High Pressure NMR

Nuclear magnetic resonance (NMR) spectroscopy has enjoyed a rich and productive history in the characterization of material properties and chemical transformations at elevated pressure. NMR at high pressure was used to explore a potential green alternative to traditional acidic pretreatment for the conversion of biomass to fuel. During the initial stages of this work it became evident that a new high pressure NMR probe was needed. A low cost, portable, high volume, stainless steel pressure reactor was modified to easily perform magnetic resonance relaxometry at industrially relevant pressures. Unlike existing pressurization strategies common to NMR spectroscopy, this approach is amenable to realistic samples that feature heterogeneity and have traditionally escaped NMR study at pressure. This pressure reactor/NMR probe combination is easily accommodated by most single-sided and other low magnetic field permanent magnet assemblies. The performance of this class of NMR probe in a variety of spectrometers with different magnet geometries has been tested and published on. Early success towards magnetic resonance imaging at pressure suggests interesting future research directions.

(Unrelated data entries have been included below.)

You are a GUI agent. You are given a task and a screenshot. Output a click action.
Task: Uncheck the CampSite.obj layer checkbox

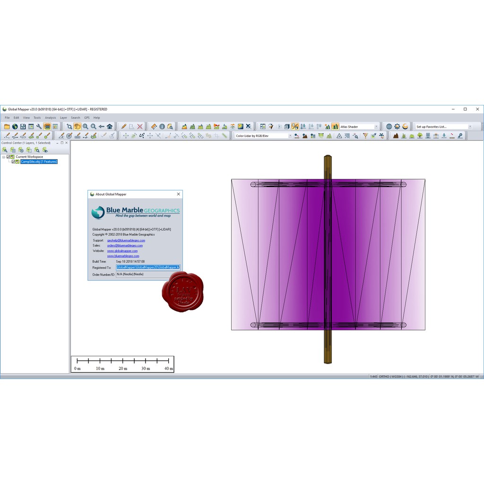(14, 162)
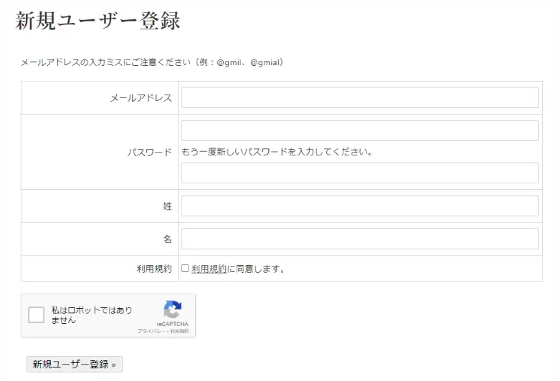560x381 pixels.
Task: Click the 名 (first name) text box
Action: tap(359, 239)
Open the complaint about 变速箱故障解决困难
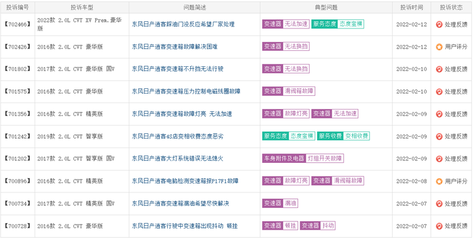This screenshot has height=238, width=473. (x=174, y=47)
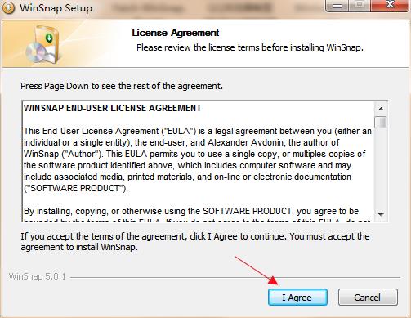411x318 pixels.
Task: Click the scrollbar track below the thumb
Action: tap(381, 168)
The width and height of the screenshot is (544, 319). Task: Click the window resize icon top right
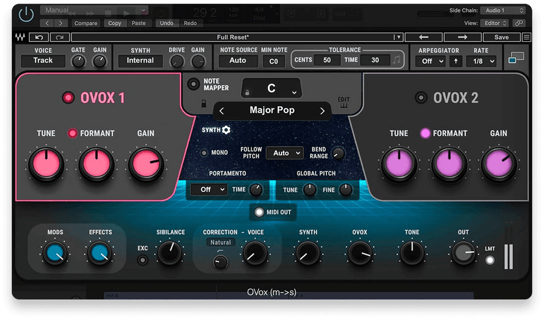click(516, 57)
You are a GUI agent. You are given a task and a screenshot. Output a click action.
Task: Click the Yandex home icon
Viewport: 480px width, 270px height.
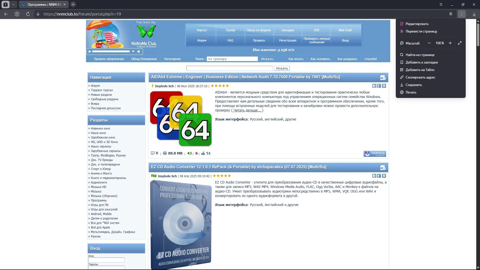coord(17,14)
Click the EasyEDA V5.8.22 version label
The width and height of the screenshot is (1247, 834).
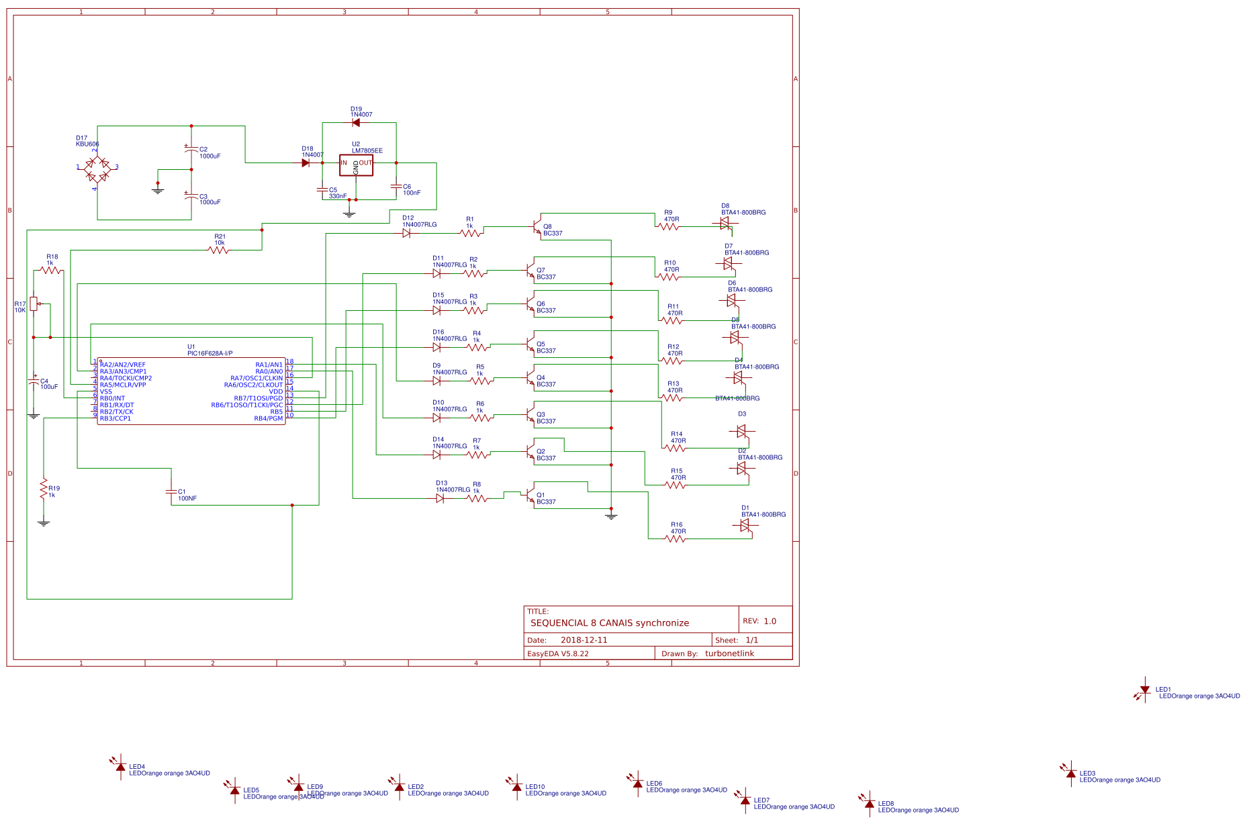pos(560,652)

Portable Devices to Monitor Sample Rheology

Portable devices to monitor sample rheology can be developed by adapting the geometry of a probe/magnet assembly. Additional information can be gained by taking advantage of the various effects of flow on a signal (such as phase shifts, etc.). Using theory and experiment to optimize coil designs, we have built a magnetic sensor that can be submerged within a sample to obtain information about macroscopic properties in field-based settings. Coupling these specialized instruments with customized algorithms allows for automated, real-time signal analysis in non-laboratory environments.

Matrix Pencil Method

The matrix pencil method (MPM) is being explored for high resolution data processing in low field NMR. Improving the efficiency of data processing will expand the potential applications of portable NMR and enhance the quality of information that is gained from experiments. To operate in the low SNR regime and to analyze complex material dynamics, the MPM is a more adept signal processing technique than the conventional inverse Laplace transform (ILT), due to its high resolution and minimal computational requirements.

Water Content of Blood Plasma

Portable NMR relaxometry can be used to rapidly estimate the water content of blood plasma (PWC) in clinical settings. This is achieved by correlating the T1 and T2 decay constants to the percentage of water in plasma samples. The societal impact of this work is quite significant. A large percentage of medical decisions are based on laboratory tests, many of which are blood chemistry assays. However, the accuracy of blood tests can depend on PWC, which is not typically measured in clinical laboratories. Variance in PWC between patients can influence many test results, with blood electrolyte and metabolite measurements being perhaps the most notable. A rapid, NMR-based test to measure PWC can provide clinicians with a means to improve the accuracy of blood chemistry assays and diagnostic tests, which will improve patient care.

Emulsion Imaging

An emulsion is an unstable mixture of either oil dispersed in water or water dispersed in oil, which will lead to separation over time. In a factory setting, an emulsion will be subject to shear forces as it is moved through pipes to various stages of the assembly line causing the emulsion to breakdown. The emulsion breakdown phases will have different diffusion coefficients, so that a map of these coefficients will show the presence of different phases. An in-situ image of the emulsion may be taken on the assembly line and processed so that the factory can know that the emulsion is homogeneous as it is moved.